WHAT TO WORK ON. Please write out the lines of the data exactly, beginning with the first and ending with the line containing "This screenshot has width=740, height=482."; leave the pictures behind.

RAW DATA.
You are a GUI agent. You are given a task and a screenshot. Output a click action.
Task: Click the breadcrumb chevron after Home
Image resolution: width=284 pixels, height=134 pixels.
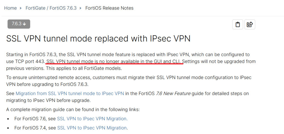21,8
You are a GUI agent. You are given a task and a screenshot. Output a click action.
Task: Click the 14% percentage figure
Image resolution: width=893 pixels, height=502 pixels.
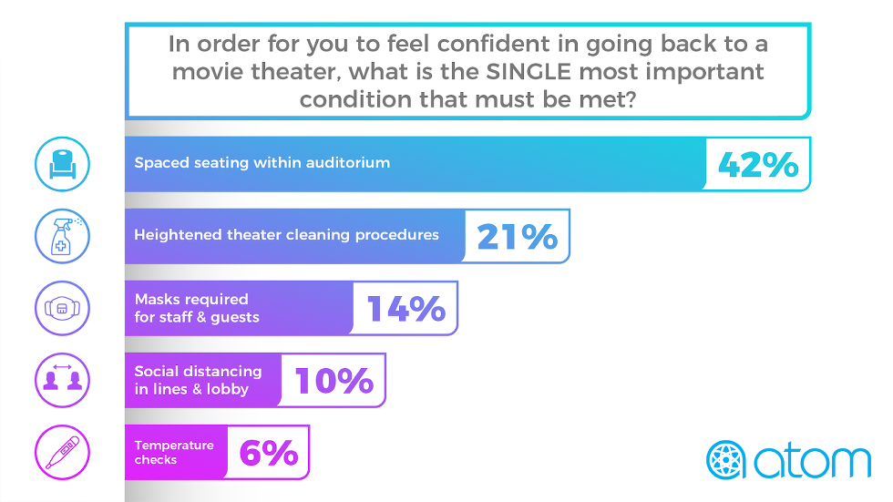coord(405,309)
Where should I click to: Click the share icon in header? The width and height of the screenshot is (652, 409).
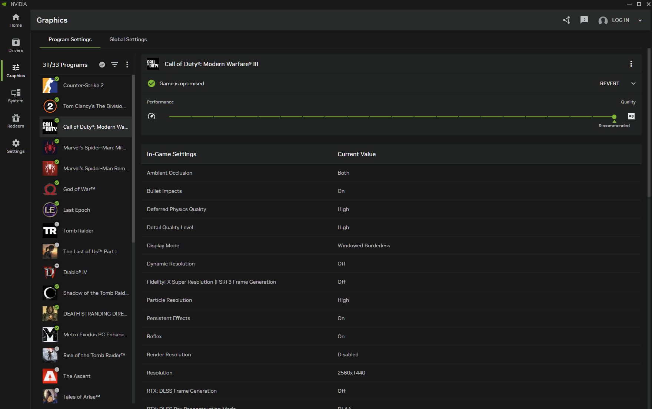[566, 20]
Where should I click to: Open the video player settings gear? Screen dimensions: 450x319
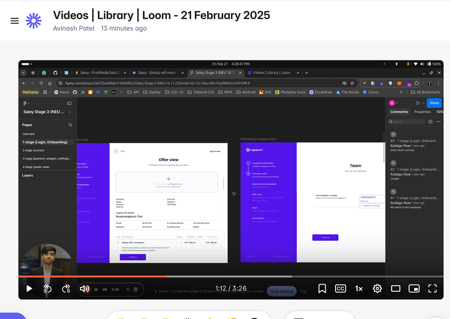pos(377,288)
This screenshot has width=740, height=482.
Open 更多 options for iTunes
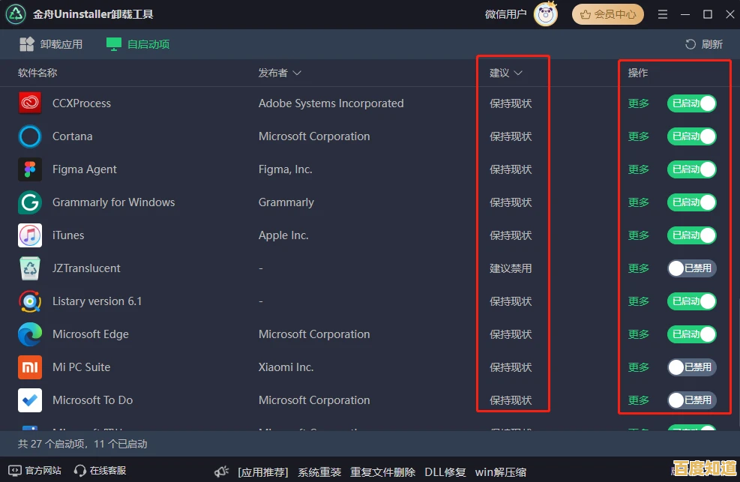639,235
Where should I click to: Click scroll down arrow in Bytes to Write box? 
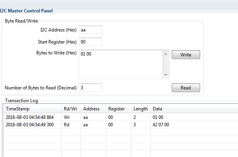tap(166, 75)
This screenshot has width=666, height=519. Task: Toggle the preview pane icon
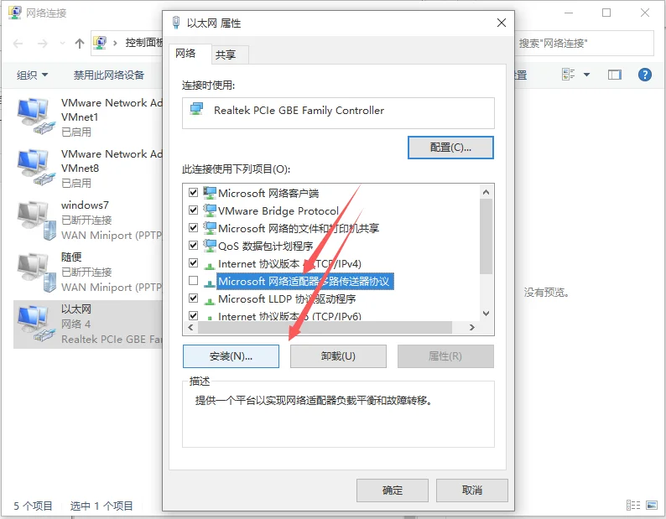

ANSWER TO THIS EXERCISE.
You are a GUI agent. You are given a task and a screenshot. Output a click action.
Task: Click the breadcrumb chevron after Home
Image resolution: width=284 pixels, height=134 pixels.
21,8
You are a GUI agent. You are given a task and a screenshot. Output a click action.
Task: Click the 14% percentage figure
Image resolution: width=893 pixels, height=502 pixels.
coord(405,309)
Where should I click to: Click the share icon in header? The width and height of the screenshot is (652, 409).
[566, 20]
Where should I click to: Open the video player settings gear? Screen dimensions: 450x319
pos(377,288)
This screenshot has width=740, height=482.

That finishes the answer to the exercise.